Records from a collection
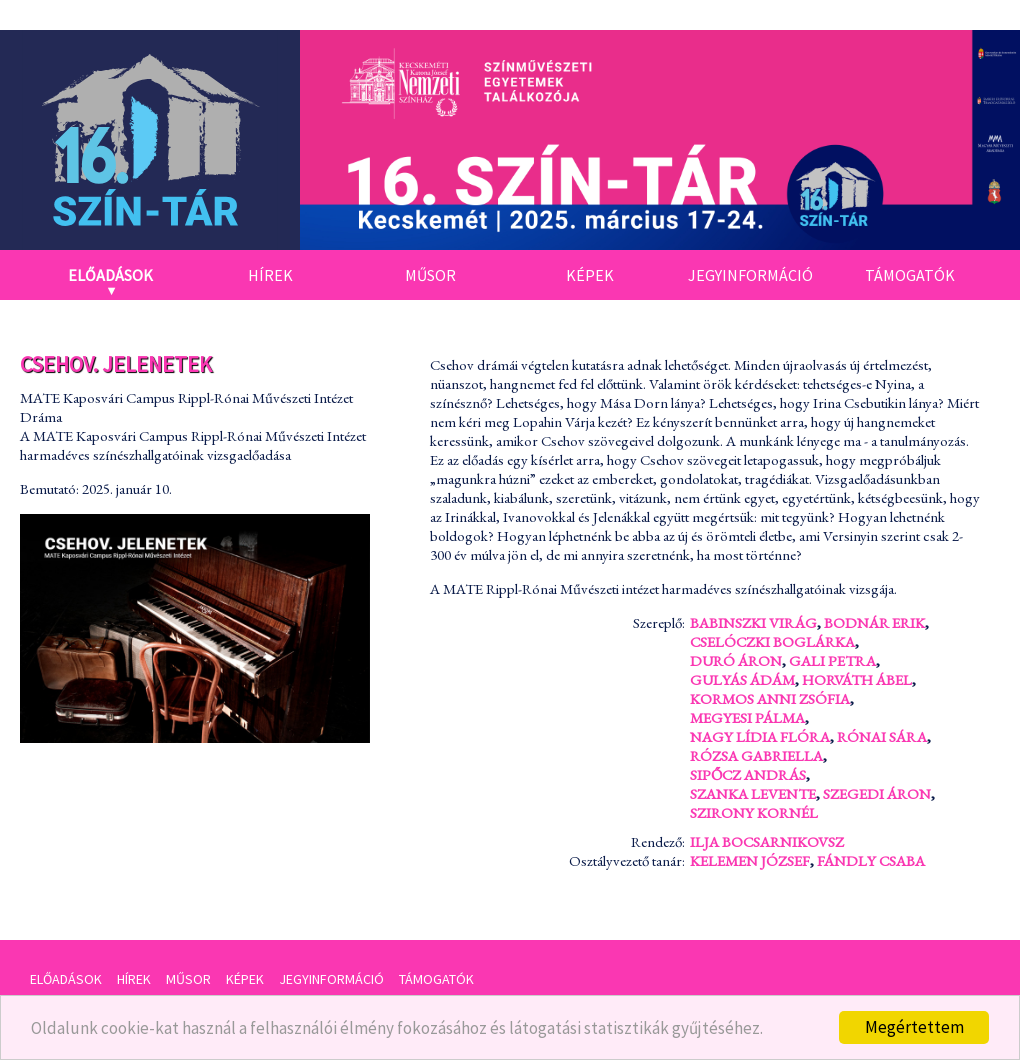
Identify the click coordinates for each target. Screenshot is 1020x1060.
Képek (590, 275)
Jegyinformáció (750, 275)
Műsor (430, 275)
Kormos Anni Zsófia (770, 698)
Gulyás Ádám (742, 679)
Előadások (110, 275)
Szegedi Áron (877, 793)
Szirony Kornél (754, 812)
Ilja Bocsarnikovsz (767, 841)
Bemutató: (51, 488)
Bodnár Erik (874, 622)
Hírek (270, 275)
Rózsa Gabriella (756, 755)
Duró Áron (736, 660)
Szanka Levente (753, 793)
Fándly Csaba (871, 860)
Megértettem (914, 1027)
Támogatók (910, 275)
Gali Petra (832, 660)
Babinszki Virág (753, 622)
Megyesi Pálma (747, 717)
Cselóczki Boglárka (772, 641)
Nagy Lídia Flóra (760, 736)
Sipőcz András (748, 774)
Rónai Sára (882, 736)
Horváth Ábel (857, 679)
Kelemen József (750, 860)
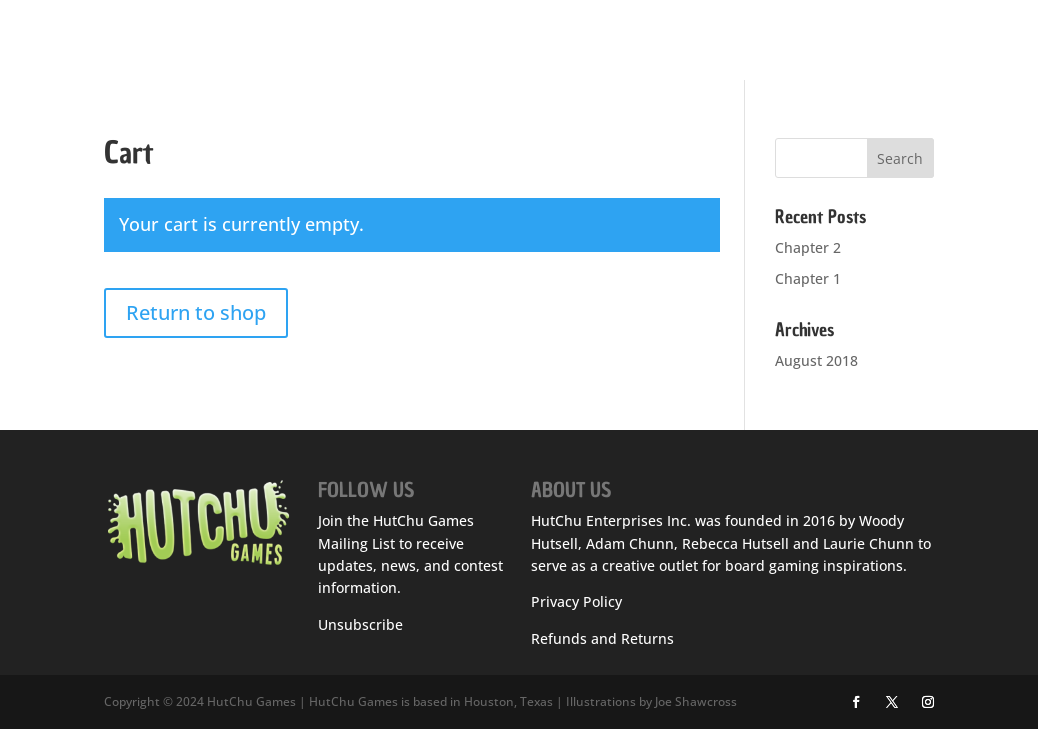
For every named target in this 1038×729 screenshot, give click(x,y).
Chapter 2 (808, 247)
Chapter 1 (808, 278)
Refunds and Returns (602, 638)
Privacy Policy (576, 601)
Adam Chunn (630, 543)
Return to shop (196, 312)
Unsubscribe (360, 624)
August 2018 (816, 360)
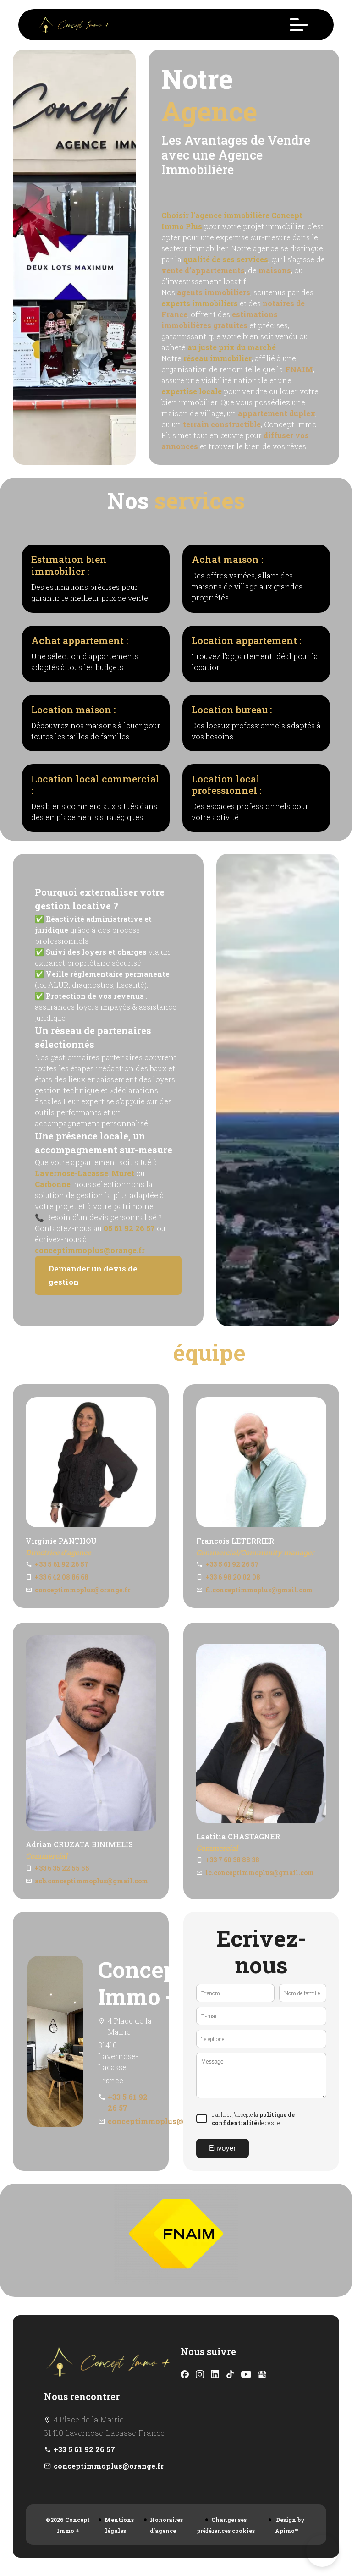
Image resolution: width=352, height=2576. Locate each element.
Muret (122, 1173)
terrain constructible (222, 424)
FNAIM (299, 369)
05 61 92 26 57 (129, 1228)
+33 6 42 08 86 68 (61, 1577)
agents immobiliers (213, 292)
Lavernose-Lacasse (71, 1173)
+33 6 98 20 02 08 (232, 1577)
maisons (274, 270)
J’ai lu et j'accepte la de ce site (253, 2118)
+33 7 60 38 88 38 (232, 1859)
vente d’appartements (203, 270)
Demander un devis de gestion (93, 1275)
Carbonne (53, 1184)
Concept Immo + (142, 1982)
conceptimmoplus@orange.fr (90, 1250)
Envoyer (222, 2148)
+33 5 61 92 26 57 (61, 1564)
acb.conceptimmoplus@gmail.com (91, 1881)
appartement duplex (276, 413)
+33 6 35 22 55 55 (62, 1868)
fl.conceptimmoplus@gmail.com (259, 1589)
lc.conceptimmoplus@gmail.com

--

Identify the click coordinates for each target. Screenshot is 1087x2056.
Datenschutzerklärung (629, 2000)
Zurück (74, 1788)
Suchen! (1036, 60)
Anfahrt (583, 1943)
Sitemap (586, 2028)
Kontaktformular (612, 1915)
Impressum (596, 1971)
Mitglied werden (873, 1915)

...

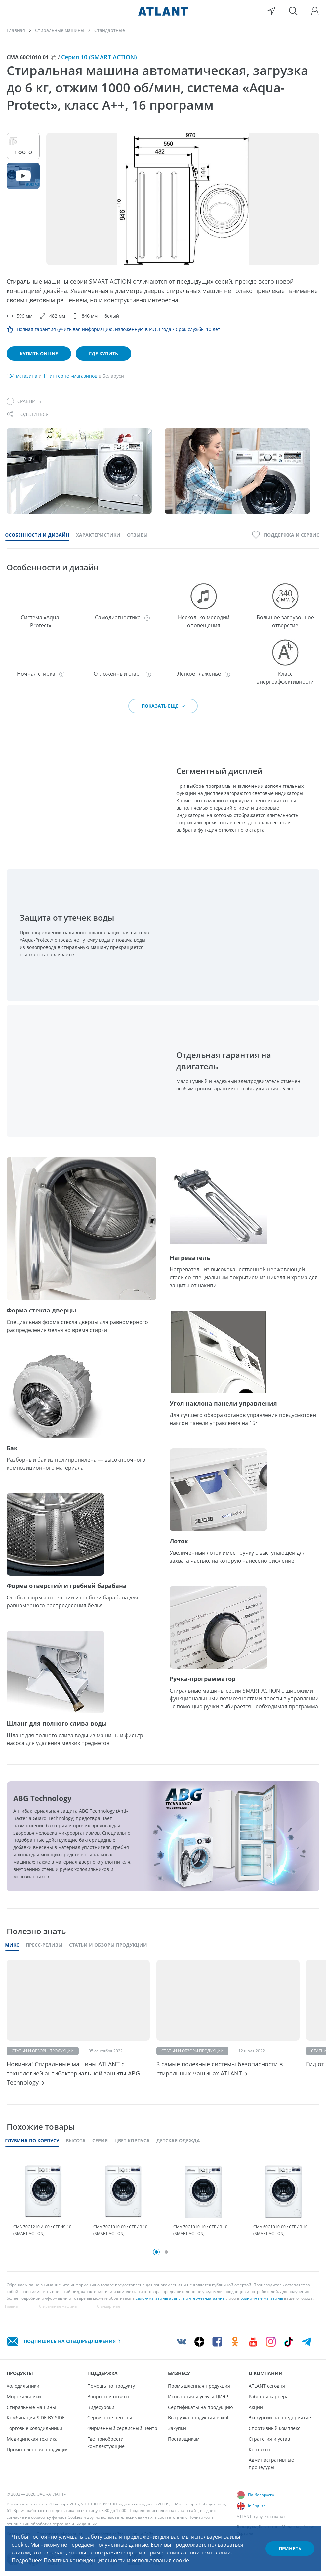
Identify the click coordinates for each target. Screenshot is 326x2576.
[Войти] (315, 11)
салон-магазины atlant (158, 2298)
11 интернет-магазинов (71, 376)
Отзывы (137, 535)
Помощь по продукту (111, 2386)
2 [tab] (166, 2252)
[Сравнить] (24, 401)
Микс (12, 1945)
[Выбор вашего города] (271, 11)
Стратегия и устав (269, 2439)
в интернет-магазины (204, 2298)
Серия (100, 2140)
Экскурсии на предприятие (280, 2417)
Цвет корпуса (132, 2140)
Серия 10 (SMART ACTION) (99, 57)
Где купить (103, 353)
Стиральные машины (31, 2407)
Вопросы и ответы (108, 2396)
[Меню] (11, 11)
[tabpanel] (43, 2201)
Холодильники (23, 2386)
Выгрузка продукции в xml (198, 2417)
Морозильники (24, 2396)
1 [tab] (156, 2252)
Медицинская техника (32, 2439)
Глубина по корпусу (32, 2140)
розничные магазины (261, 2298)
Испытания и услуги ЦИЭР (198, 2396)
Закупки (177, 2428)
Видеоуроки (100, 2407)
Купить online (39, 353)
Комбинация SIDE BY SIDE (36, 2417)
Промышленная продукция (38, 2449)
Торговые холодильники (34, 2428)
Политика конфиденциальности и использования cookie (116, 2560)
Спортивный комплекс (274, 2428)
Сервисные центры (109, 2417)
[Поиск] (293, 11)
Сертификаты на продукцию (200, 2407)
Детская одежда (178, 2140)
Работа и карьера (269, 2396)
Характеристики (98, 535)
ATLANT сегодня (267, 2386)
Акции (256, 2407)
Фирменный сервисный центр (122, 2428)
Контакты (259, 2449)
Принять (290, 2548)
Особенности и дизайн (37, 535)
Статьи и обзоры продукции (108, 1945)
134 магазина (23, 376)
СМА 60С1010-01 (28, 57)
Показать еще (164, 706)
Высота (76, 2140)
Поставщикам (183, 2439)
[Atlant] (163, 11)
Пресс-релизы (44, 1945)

Problem -> Put the lines from the one containing "55 (62, 1868)" up to and including the one containing "lc.conceptimmoplus@gmail.com" into a JSON array of strings, one string per line, skipping any blank lines.

Solution to the problem ->
[
  "+33 6 35 22 55 55 (62, 1868)",
  "fl.conceptimmoplus@gmail.com (259, 1589)",
  "lc.conceptimmoplus@gmail.com"
]